Realmente Gladiador peca pelo roteiro vazio e às vezes piegas, abusando de atuações físicas e dramatizações caricatas. Nada pode se falar sobre o espetáculo de imagens que o filme proporciona nos dando uma experiência visual de tirar o fôlego. Desde as primeiras tomadas na batalha da Germânia, filmadas em uma floresta inglesa, aonde mais de 1000 figurantes foram utilizados, com flechas incandescentes e uma sincronia e direção impecável e uma fotografia exuberante, talvez sendo uma das cenas mais impressionantes do longa. As batalhas, com sua crueza sanguinária, ou como diziam alguns críticos na época: “as imagens quase faziam nos sentir o cheiro do sangue”. Tudo isso embalado pela marcante trilha de Hans Zimmer que fez muito sucesso na época. E a reconstituição de época é maravilhosa, com um Coliseu construído na ilha de Malta dando um ar de fidedignidade único, completado por computação gráfica que multiplicou os figurantes ao triplo e quase que somos praticamente transportados para o ano 180 antes de Cristo, mostrando tudo o que o cinema moderno (para época) podia fazer para renovar e turbinar com efeitos um gênero tão famoso nos anos 1950 e 1960 que era o cinema épico. Na década de 2000, muitos filmes na temática foram produzidos a partir dele abusando de efeitos visuais, revigorando e modernizando o gênero.
Gladiador concorreu a 12 prêmios de Oscar, ganhou cinco: melhor filme, ator, figurino, melhor som e melhor efeitos visuais. Scott não levou, perdeu para Steven Soderbergh com seu filme Traffic. Injusto? Talvez, por que Gladiador é um filme todo de Scott, mas a academia não quis premiá-lo porque na época existia ainda certo preconceito com filmes onde efeitos visuais predominavam, talvez seja esse o motivo de Scott não abocanhar o Oscar. Nas bilheterias o épico de vingança romano lucrou 450 milhões de dólares, um sucesso estrondoso.

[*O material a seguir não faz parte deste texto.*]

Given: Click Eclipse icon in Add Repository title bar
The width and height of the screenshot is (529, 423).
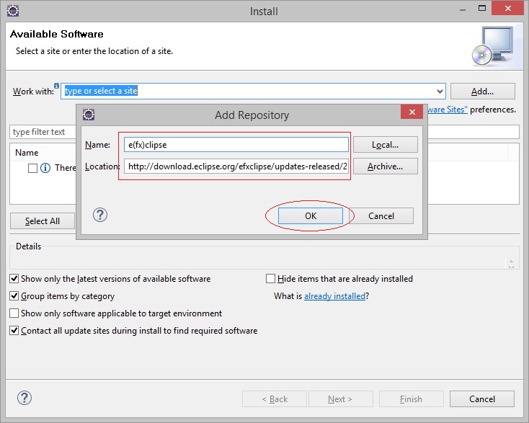Looking at the screenshot, I should tap(88, 115).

20 anos depois a importância de Gladiador fica clara no seu pioneirismo em revisitar um tema quase enterrado pelo cinema se aproveitando dos recursos digitais que a virada do século tinha a seu favor. Um filme visual e contemplativo que abriu um leque de oportunidades para o cinema e principalmente séries de TV explorar épocas remotas com uma reconstituição primorosa e o excesso de violência apesar de parecer apelativa é extremamente realista. Existe até certa tentativa de comparar Spartacus com Gladiador, mas enquanto o épico de Kubrick dava um tom social e uma consciência de uma revolta de classes no Império Romano, o filme de Scott passa pouco por esses temas, explorando em seu enredo vingança, traição, um que de romance, batalhas épicas e lutas antológicas além de dar ao mundo do cinema um novo herói – o invencível General Maximus. Reassistir Gladiador é uma bela pedida sempre, basta apenas cuidar para não se sujar com algum respingo de sangue que eventualmente possa sair de sua tela tamanho espetáculo de crueza e violência.